Effect of Calcination Temperature on the Structural and Optical Properties of (ZnO)(0.8) (ZrO2)(0.2) Nanoparticles

Abstract

Calcination temperature has influenced the structural and optical features of nanocrystalline (ZnO)(0.8) (ZrO2)(0.2) series. Indeed, at present, general research in the approach to synthesis of (ZnO)(0.8) (ZrO2)(0.2) nanoparticles by combustion using zinc nitrate hexahydrate (Zn (NO3)(2)center dot 6H(2)O) and zirconium (11) nitrate pentahydrate (Zr (NO3)(2)center dot 5H(2)O) is still in its infancy. A Thermogravimetric (TG) assessment was performed to determine the precursor of the conduction. Characterizations such as energy dispersive X-ray analysis (EDX), X-ray diffraction (XRD), transmission electron microscopy (TEM), UV-Visible, Fourier transform infrared spectroscopy (FTIR), and photoluminescence (PL) spectroscopy were carried out. The crystallite size of the binary oxides (ZnO)(0.8) (ZrO2)(0.2) on the maximum expansion of ZnO-ZrO2 nanoparticle was studied using Scherrer's equation.
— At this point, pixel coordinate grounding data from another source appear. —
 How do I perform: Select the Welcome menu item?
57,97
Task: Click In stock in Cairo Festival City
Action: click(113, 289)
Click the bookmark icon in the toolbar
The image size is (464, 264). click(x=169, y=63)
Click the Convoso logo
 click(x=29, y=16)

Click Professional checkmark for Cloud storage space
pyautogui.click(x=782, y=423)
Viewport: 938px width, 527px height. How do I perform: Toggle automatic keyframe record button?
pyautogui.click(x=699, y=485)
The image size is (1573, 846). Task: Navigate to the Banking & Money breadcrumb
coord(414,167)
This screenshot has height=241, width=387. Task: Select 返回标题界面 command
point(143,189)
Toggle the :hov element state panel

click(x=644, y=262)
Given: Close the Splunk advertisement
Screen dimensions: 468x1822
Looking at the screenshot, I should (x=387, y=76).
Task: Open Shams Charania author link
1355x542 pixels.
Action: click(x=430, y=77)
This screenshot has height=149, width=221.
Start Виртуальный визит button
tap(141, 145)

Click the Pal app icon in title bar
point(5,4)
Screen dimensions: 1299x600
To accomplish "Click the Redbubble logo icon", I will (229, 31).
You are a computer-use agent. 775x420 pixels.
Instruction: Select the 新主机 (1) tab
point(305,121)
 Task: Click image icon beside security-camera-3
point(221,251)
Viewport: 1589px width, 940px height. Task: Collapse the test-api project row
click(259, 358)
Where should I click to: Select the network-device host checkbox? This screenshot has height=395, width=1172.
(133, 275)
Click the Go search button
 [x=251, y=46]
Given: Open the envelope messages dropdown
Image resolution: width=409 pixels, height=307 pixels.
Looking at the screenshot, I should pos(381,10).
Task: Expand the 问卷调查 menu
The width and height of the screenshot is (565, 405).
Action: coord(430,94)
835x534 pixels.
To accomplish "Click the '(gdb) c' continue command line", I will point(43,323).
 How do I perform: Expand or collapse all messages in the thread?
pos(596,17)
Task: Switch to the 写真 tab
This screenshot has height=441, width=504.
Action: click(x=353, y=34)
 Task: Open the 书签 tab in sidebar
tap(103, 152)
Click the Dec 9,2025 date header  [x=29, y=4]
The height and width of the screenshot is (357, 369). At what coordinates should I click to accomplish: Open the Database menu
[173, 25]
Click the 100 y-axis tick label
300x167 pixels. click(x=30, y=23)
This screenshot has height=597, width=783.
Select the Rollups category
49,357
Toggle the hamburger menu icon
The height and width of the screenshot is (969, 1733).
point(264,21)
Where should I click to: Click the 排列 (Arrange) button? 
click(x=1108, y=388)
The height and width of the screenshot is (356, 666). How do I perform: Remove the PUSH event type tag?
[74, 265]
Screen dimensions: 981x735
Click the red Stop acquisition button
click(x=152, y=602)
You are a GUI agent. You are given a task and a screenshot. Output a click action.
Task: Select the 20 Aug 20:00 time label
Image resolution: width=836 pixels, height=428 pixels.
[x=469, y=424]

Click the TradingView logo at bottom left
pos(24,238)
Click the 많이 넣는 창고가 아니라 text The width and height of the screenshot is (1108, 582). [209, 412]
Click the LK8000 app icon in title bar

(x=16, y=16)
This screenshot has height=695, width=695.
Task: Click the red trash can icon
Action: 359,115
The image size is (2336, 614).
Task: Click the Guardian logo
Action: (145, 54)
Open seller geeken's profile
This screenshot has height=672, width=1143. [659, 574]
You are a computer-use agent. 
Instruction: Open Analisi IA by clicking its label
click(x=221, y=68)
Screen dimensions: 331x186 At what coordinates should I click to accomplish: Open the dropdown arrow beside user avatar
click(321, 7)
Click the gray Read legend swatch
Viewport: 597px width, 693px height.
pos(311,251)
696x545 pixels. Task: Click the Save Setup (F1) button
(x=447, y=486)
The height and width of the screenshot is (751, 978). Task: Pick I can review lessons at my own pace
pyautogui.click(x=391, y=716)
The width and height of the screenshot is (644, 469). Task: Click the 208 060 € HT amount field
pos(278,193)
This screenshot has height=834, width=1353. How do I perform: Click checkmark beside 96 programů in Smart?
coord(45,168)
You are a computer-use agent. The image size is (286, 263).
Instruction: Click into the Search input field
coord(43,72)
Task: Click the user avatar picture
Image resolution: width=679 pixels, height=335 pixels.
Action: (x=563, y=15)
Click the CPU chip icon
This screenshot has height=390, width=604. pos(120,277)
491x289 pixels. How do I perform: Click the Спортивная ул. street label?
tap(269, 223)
Due to calcination, significant modifications were observed in terms of the size of the particles, the absorption spectra, and the intensity of the photoluminescence. In the XRD result, an increment in crystallinity was observed from 10.20 nm to 28.00 nm while the FTIR findings showed the removal of the polymer as well as the presence of nanoparticles metals. The optical band gap results indicated a decline in energy band gap between (3.27 and 3.12) eV for (ZnO)(0.8) and (4.89-4.51) eV for (ZrO2) (0.2) nanoparticles. A photoluminescence result showed two individual peaks at 655 nm (1.89 eV) and 715 nm (1.73 eV) respectively. The study also showed the application which can be a suitable choice to be used in solar cell applications.